• [BRANO DEL TESTO]:
1987-04-10 Data estesa: Venerdi 10 Aprile 1987




Incontro con la comunità ucraina - Cattedrale di nostra Signora del Patrocinio a Buenos Aires (Argentina)

Titolo: "Ucraini cattolici e ortodossi ravvivate la nostalgia dell'unità"

Testo:

Sia lodato Gesù Cristo! Cari fratelli e sorelle in Gesù Cristo, Fedeli ucraini in Argentina! 1. Non solo per voi - come ha detto il vostro Vescovo - ma anche per me è una grande gioia l'odierno incontro, in questa bella Cattedrale del Patrocinio della Vergine santissima Madre di Dio, patrona di questo tempio e della vostra eparchia ucraina in Argentina.

La mia gioia ed esultanza è tanto più grande in quanto la visita avviene alla vigilia del grande avvenimento, che è il giubileo per il millennio del battesimo dell'antica Rus' di Kiev.

Questo straordinario avvenimento che coinvolge direttamente anche il popolo ucraino e la vostra Chiesa è già così vicino, che, con questo incontro, voi volete incominciare ufficialmente, nella vostra eparchia, i festeggiamenti di questo storico giubileo.


2. L'occasione per iniziare i festeggiamenti del giubileo è data da un importante avvenimento storico, il fatto, cioè, che proprio mille anni fa, nell'anno 987, ricevette il sacramento del battesimo il Grande Principe di Kiev Volodymyr, chiamato nel battesimo Basilio.

La conversione alla fede cristiana di questo grande sovrano di Kiev accelero poi l'accettazione globale del Cristianesimo nell'anno 988. Poiché, come testimoniano le recenti ricerche storiche, già prima esistevano comunità cristiane, sia nella città capitale di Kiev, sia nelle terre meridionali della Rus'.

E' utile sottolineare, miei cari fratelli ucraini, che il Cristianesimo fu accolto e si consolido nella Rus' di Kiev, quando tutta la Chiesa di Cristo viveva ancora in piena unione ecclesiale. Era un cristianesimo ortodosso nella fede e, nello stesso tempo cattolico nella carità, poiche era in piena comunione con la sede apostolica di Pietro, e con tutta la Chiesa. Tra Roma e Kiev divenuta cristiana vi furono diretti contatti; già nell'anno 988, come sembra probabile, giunse presso il grande Principe Volodymyr una missione inviatagli dal nostro predecessore Papa Gregorio V, con le reliquie dei santi, come dono del Papa per il nuovo governante cristiano dell'Europa orientale. Simili missioni si ripeterono negli anni successivi in modo scambievole.

Il doloroso e fatale processo di progressiva alienazione fra la Chiesa di Roma e la Chiesa di Costantinopoli, si ripercosse e si riprodusse nella Chiesa chiovense solo più tardi. Fra il cristianesimo di Occidente e quello costantinopolitano è forse, nel complesso, più appropriato parlare di "separazione di fatto" che di "rottura formale". Una tale rottura, comunque, mai avvenne fra Roma e Kiev.

La piena comunione un tempo vissuta si oscuro progressivamente, a motivo dell'allentarsi delle relazioni dovuto a vari avvenimenti politici. Ma la nostalgia di tale comunione, rimasta più viva nei territori maggiormente a contatto con il mondo latino, porto, come è noto, una parte del popolo a proclamare a Brest, l'unione con la Sede di Roma.

• [ESTRATTO DELLA FONTE]:
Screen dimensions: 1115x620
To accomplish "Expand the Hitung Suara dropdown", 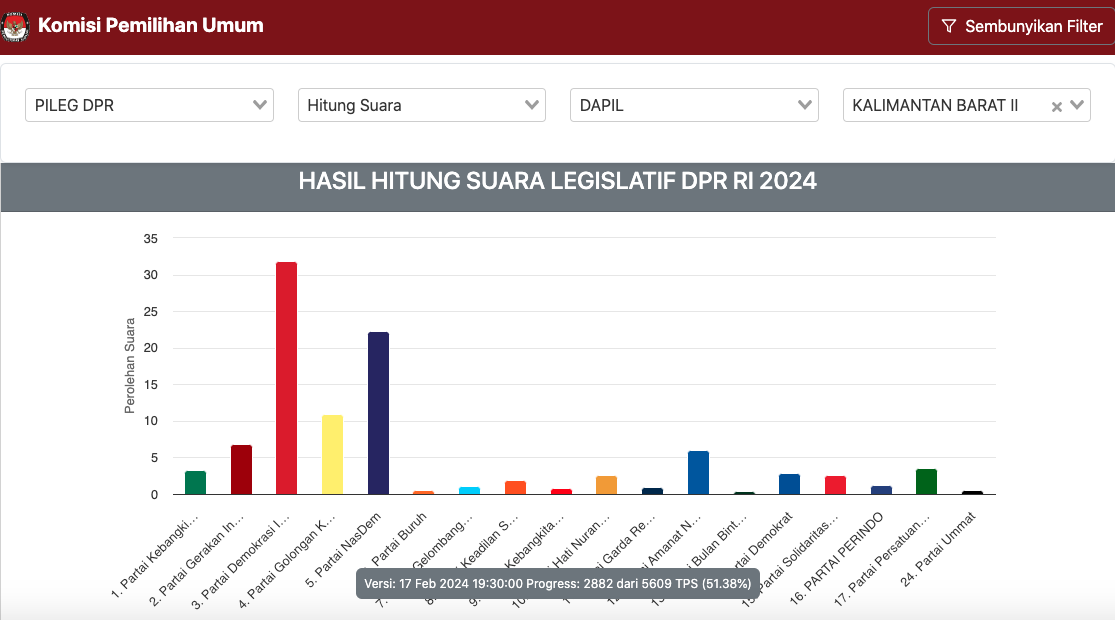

• [DETTAGLI ESERCIZIO]: Sostituisci "gioia" con "letizia" nel passo del discorso alla comunità ucraina che parte da "Incontro con la" e prosegue fino a "Rus' di Kiev.", poi riporta il passo così modificato.

• [SOLUZIONE ESERCIZIO]:
Incontro con la comunità ucraina - Cattedrale di nostra Signora del Patrocinio a Buenos Aires (Argentina)

Titolo: "Ucraini cattolici e ortodossi ravvivate la nostalgia dell'unità"

Testo:

Sia lodato Gesù Cristo! Cari fratelli e sorelle in Gesù Cristo, Fedeli ucraini in Argentina! 1. Non solo per voi - come ha detto il vostro Vescovo - ma anche per me è una grande letizia l'odierno incontro, in questa bella Cattedrale del Patrocinio della Vergine santissima Madre di Dio, patrona di questo tempio e della vostra eparchia ucraina in Argentina.

La mia letizia ed esultanza è tanto più grande in quanto la visita avviene alla vigilia del grande avvenimento, che è il giubileo per il millennio del battesimo dell'antica Rus' di Kiev.